Party platforms should be a terse couple of pages articulating the core principles of the party, not an idyllic “wish list” of fringe issues that are either anachronistic or impossible, and that restrict, rather than expand, the electoral appeal of the party. When fringe issues muddy the waters, only the inane will buy into inane planks, while mainstream voters question if they even belong with a group of such zealots detached from reality.

“Exhibit A” amongst these dubious issues is the proposed repeal of the 17th Amendment, which provided for direct election of Senators rather than by state legislators. This has nothing to do with “how conservative” or how “constitutional” one is. But it certainly is indicative of how specious ones ideology can be.

 

Repeal 17th Amendment

 

The 17th Amendment was passed overwhelmingly, and in near record time, by the requisite 36 states, because of corruption at the state level. That was in 1912. Ratified in 1913. Now, the crucial question is whether cronyism and corruption was more likely to occur then, versus now. It seems based on the continued deterioration of morality in the political realm, that cronyism, corruption, and the influence of money in politics is much more likely to occur now than it was then. Especially with the emergence of PACs (Political Action Committees) which have much less accountability to the people and even to the candidates, the ability to buy off a few state legislators is much greater than the cost to fund and shape the outcome of a direct election by millions of citizens.

Institutionalizing that corruption by repeal of the 17th Amendment is hardly a “constitutional” concept, and is arguably contrary to the core principles embedded in our founding documents. When cronyism, pecuniary influence in politics, and corruption at the state level is eradicated, then the 17th Amendment will be ripe for repeal. Until then, doing so will only prove that we’re insane, by trying the same thing again and again, expecting different results.

 

gold-standard-2-638

 

Exhibit B is no less questionable – the return to the gold standard. What led to the demise of the gold standard has relevance to today’s challenge to the dollar as the global reserve currency. During the late sixties, government spending grew significantly with the costs of the escalation of the Vietnam conflict and funding of LBJ’s Great Society programs. These were funded mostly by deficit spending, essentially charging the costs with a promise to pay for them in the future. This was extremely risky while the dollar was tied to the value of gold, for overspending and printing of dollars meant an excess of dollars in global circulation which could then be exchanged back to gold, depleting U.S. gold reserves.

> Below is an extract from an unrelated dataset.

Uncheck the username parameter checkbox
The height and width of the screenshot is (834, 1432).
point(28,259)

This limited the extent to which Washington could deficit-spend, and caused inflationary pressures on the economy. With Washington lacking the fiscal discipline to control the spending, President Richard Nixon issued Executive Order 11615, which “closed the gold window,” making the dollar just another fiat currency with a free-floating value for global exchange.

 

U.S. Monetary History

 

While it was devastating to our monetary and fiscal policy (from a deficit spending and national debt standpoint) for Nixon to abandon it, it’s a genie that could never be put back in the bottle. To do so would either create massive hyperinflation (devaluation) of our current fiat currency, massive swings (politically rather than market driven) in the price of the metal, or create such a high conversion rate as to be nearly meaningless.

In all of my studies, and discussions with economists on the issue, I have yet to find a viable process to link the dollar back to the price of gold, reestablishing the gold standard. I honestly don’t think it could be done without devastating, and to a large extent, unintended consequences.

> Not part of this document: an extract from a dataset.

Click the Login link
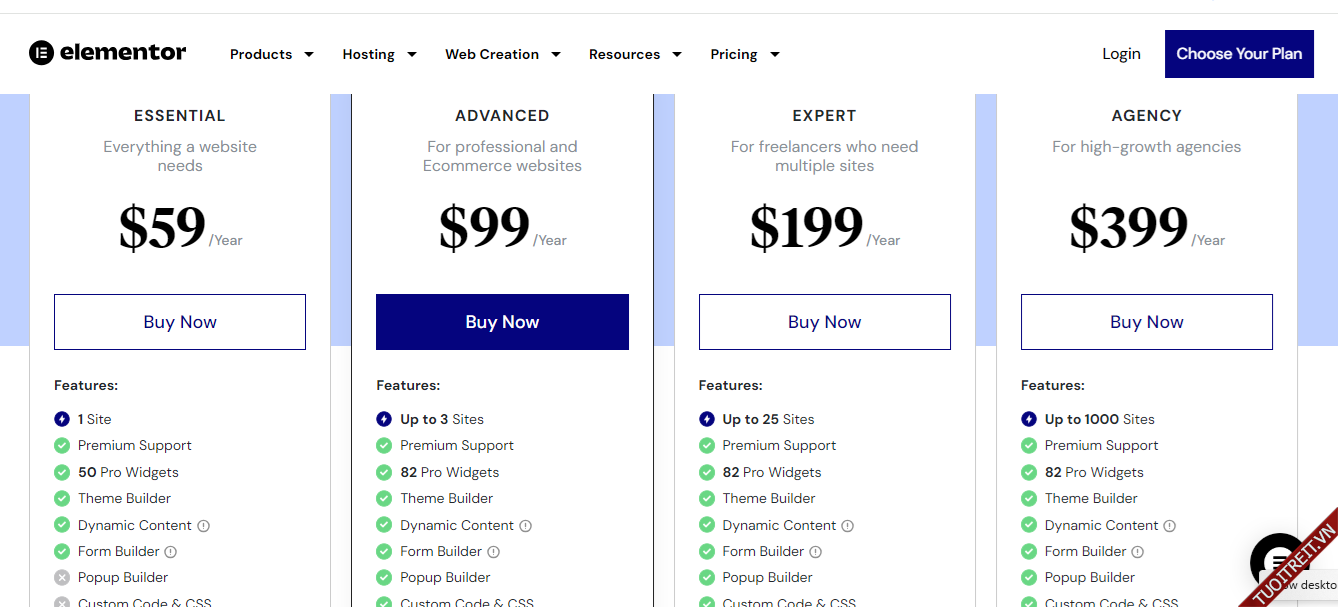 pos(1121,54)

The solution lies in limitations on spending, debt, and deficit spending, perhaps through Article V Amendment process, since Washington has afforded no evidence that they can limit their appetite for the power (and cronyism) that comes from spending. Those are “conservative” issues. But re-linking the greenback to a limited precious metal is a pipe dream, and consequently, not an issue of ideological orientation, (i.e. “I’m more conservative than you because I support returning to the gold standard”). And I can ascertain no conceivable advantage to the party committing to something that is not only illogical, but likely impossible.

To many, these proposed planks in the Republican platform seem illogical, anachronistic, and divisive rather than broadening and inclusive. It would be preferable to have never abandoned the gold standard, and it would be ideal if graft had not corrupted American politics and created the need for the 17th Amendment.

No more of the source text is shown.